われわれは、できごと、とりわけ福島原子力発電所のできごとの展開を何人かの日本の同僚たちを通して、そして国家機関や国際機関、専門学界の提供する情報によって一貫して追いつづけてきた。
われわれは、状況の制御を取り戻すための現在の尽力が早急に奏功すると願うとともに、緊急時状況と汚染国土における放射線防護に関するわれわれの最新勧告が現在および将来の状況に対処するために役立ち、また役立つであろうことを望んでいる。
委員会は、緊急時被曝状況および現存被曝状況における電離放射線被曝に対して適切な程度の防護を保証するための最適化および参照レベル使用を勧告しつづけている。
委員会は、緊急時期間中の公衆の防護のために、20ないし100ミリシーベルトの線量帯において最高限度計画残存線量としての参照レベルを設定することを国家当局に勧告しつづけている(ICRP2007、表8)。
放射線源が制御下にある場合、汚染地域が残っているかもしれない。当局は多くの場合、そうした地域を放棄するよりも、人びとが居住しつづるのを許容するためにあらゆる必要な防護手段を提供するであろう。委員会はこの場合、年間1ないし20ミリシーベルト帯域内の参照レベルを選定し、年間1ミリシーベルトへの参照レベル引き下げを長期目標とすることを勧告する(ICRP2009b、第48~50項)。
委員会は、緊急時被曝状況に巻き込まれる救助隊員の深刻で決定的な傷害を避けるために500ないし1000ミリシーベルトの参照レベルを勧告しつづける。これは、予測被曝線量をこれらのレベル以下に削減するためには、計画段階においても、対応段階においても、かなりの資金を支出しても正当化されることを意味する(ICRP2007、表8、ICRP2009a、e項)。
委員会はさらに、救助する側のリスクよりも他者の恩恵が勝る場合、事情に通じた志願者による救命活動のさいには線量規制を設定しないことを勧告しつづける(ICRP2007、表8)。
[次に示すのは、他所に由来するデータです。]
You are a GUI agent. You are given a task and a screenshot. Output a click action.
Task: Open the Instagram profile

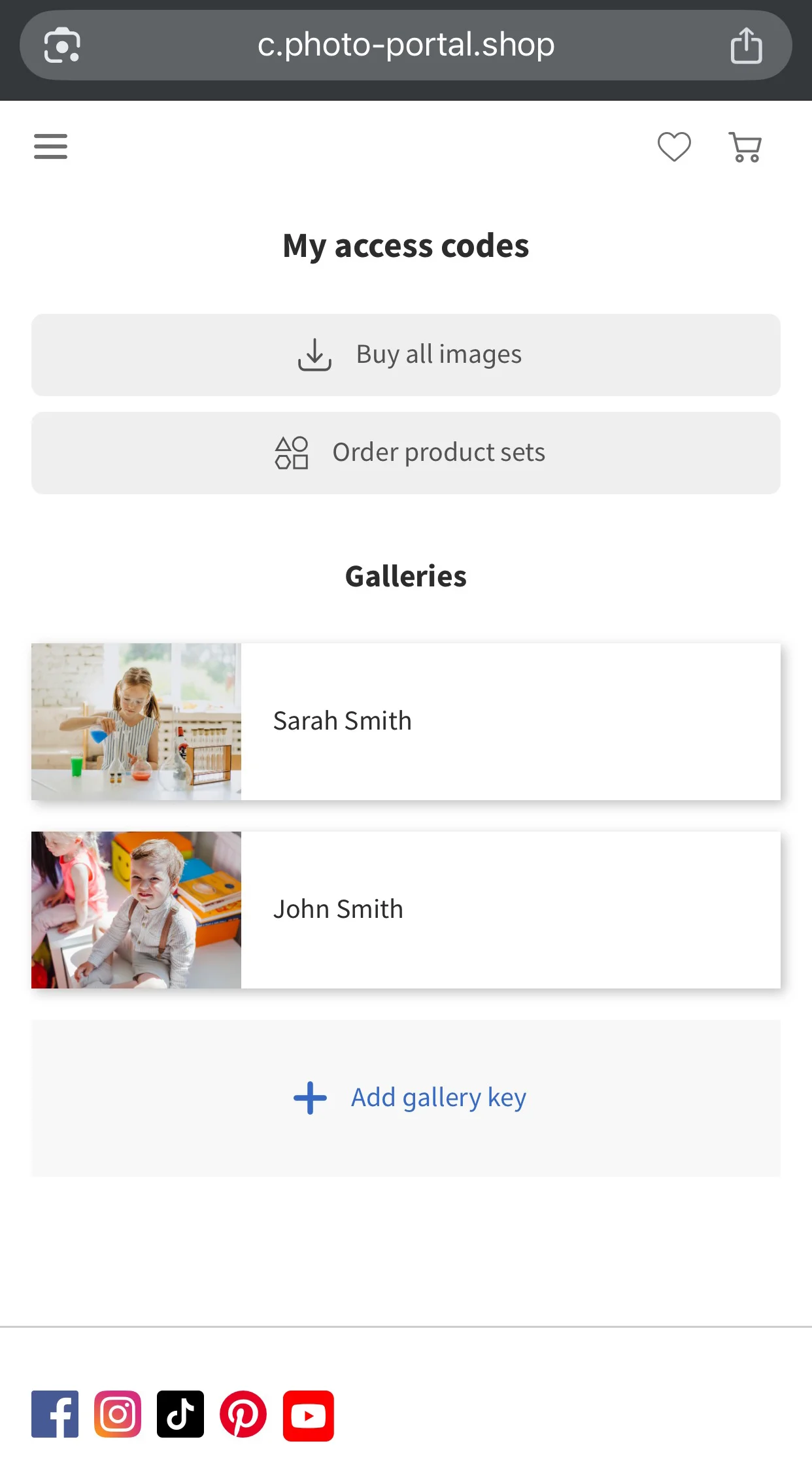pyautogui.click(x=118, y=1414)
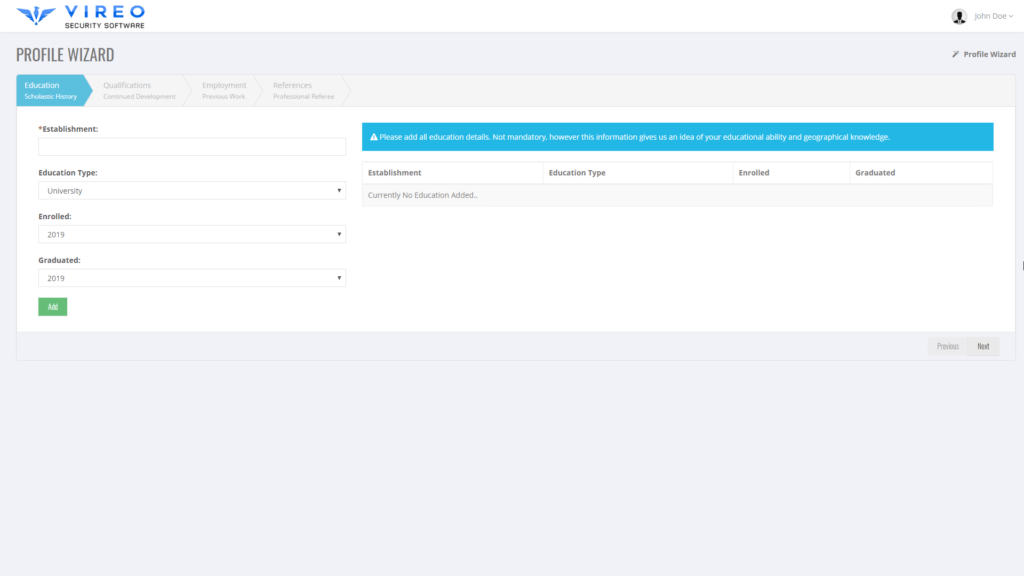Image resolution: width=1024 pixels, height=576 pixels.
Task: Click the Graduated column header
Action: point(876,172)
われわれは、日本の専門家たちがこの困難な状況に対処するために驚異的な努力を尽くしているのを親密に見守っていて、ソウルで開催される予定のわれわれの会合において、われわれの緊急時被曝状況に関する勧告に関連して学ぶべき教訓を精査することを計画している。
国際放射線防護委員会を代表して、
クレア・カズンズ クリストファー・クレメント
ICRP委員長 ICRP科学事務局長
ICRP委員長 ICRP科学事務局長
参照文献
ICRP, 2007. 国際放射線防護委員会2007年勧告
ICRP Publication 103, Ann ICRP 37 (2-4).
ICRP Publication 103, Ann ICRP 37 (2-4).
ICRP, 2009a. 緊急時被曝状況における人びとの防護のための委員会勧告の適用
ICRP Publication 109, Ann ICRP 39 (1).
ICRP Publication 109, Ann ICRP 39 (1).
ICRP, 2009b. 核事故または放射線緊急事態後の長期汚染地域に居住する人びとの防護に関する委員会勧告の適用 ICRP Publication 111, Ann ICRP 39 (3).